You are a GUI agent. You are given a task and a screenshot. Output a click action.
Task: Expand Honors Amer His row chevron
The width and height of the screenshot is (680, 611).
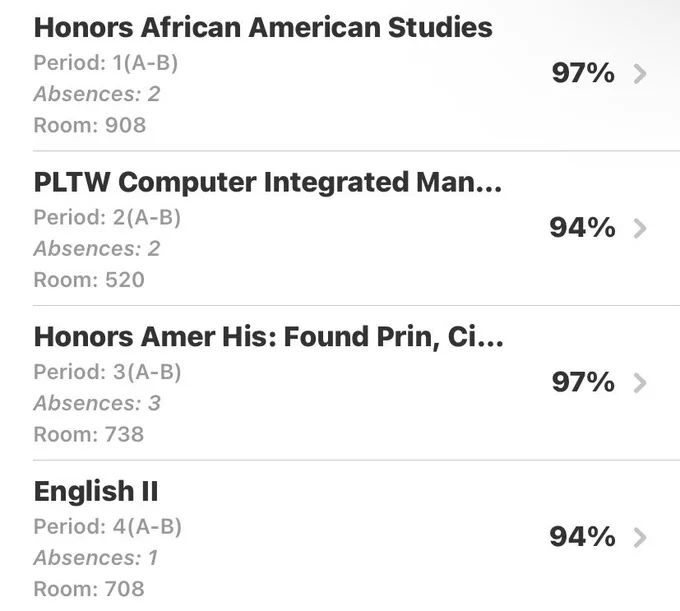(x=640, y=383)
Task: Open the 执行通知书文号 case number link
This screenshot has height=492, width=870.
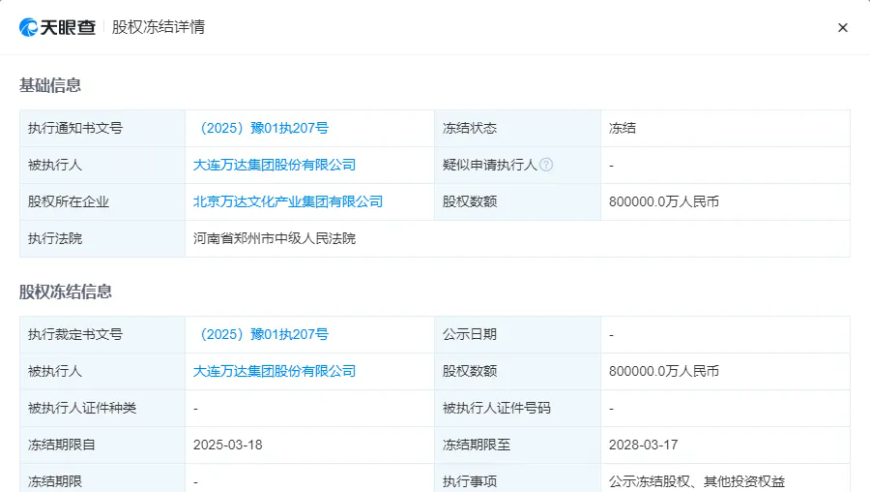Action: (x=264, y=128)
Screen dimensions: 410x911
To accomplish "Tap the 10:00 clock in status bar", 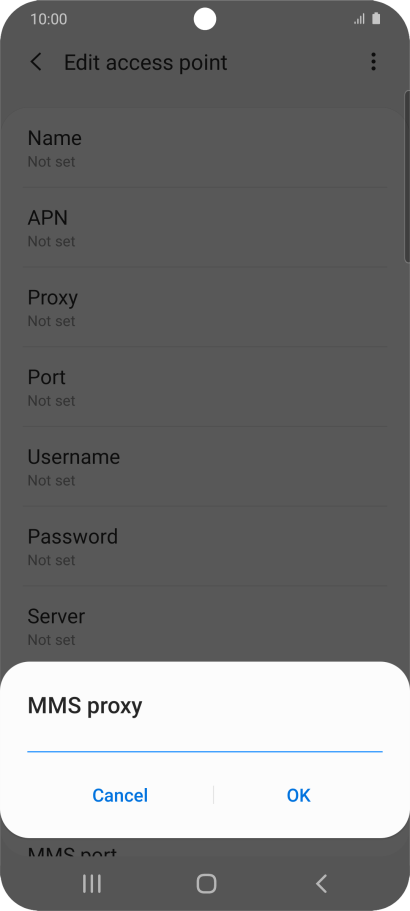I will [49, 19].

────────────────

:: Exercise aim ::
Only the lines from the beginning of the records through the line bearing "Task: Open the 执行通知书文号 case number link" belong in the answer, copied word for word with pictures left out.

:: Solution to this problem ::
You are a GUI agent. You are given a task and a screenshot. Output a click action.
Task: Expand Honors Amer His row chevron
The width and height of the screenshot is (680, 611).
(x=640, y=383)
Task: Open the 执行通知书文号 case number link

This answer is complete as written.